→ GOAL OF THE EXERCISE
Count the lines of the material below that contain the string "coordinates", and give only that number.

INFORMATION START

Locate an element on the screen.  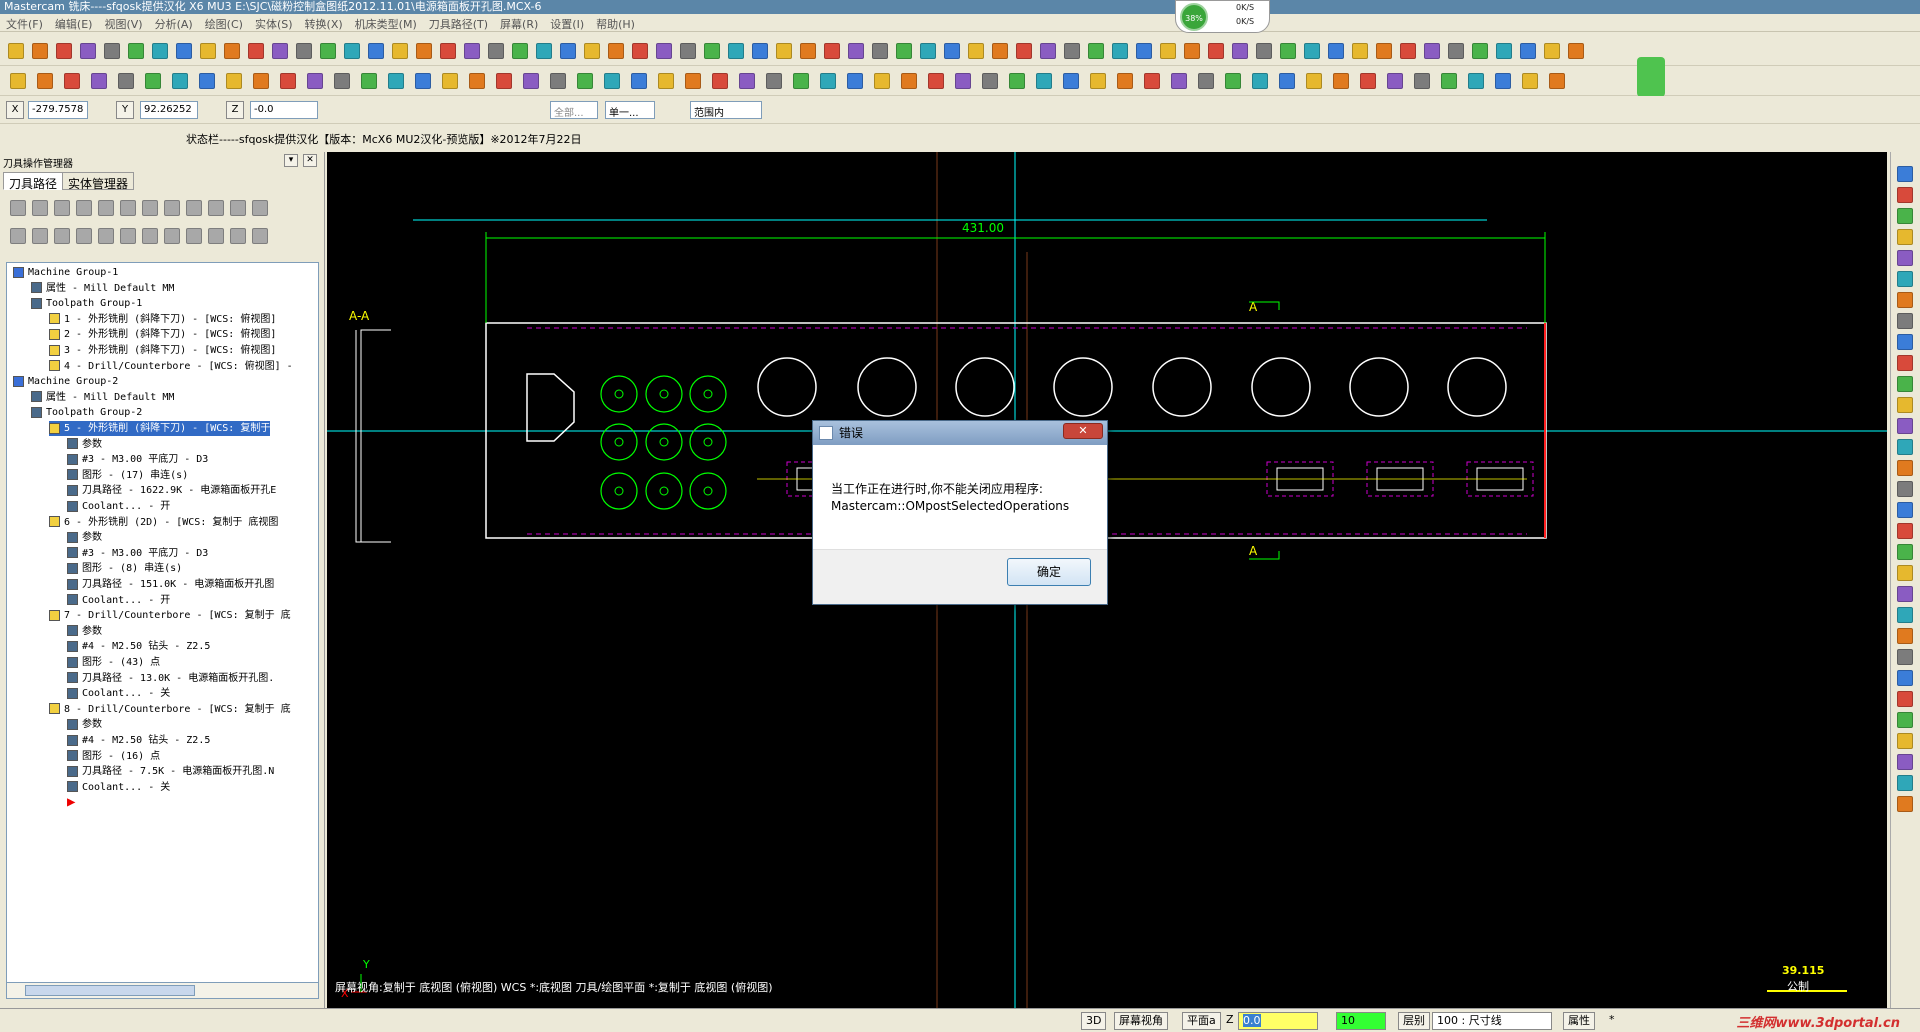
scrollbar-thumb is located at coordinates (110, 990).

INFORMATION END
INFORMATION START

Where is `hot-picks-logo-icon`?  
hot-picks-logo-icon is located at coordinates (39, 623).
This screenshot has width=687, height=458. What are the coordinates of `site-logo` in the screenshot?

INFORMATION END

→ ANSWER BELOW
3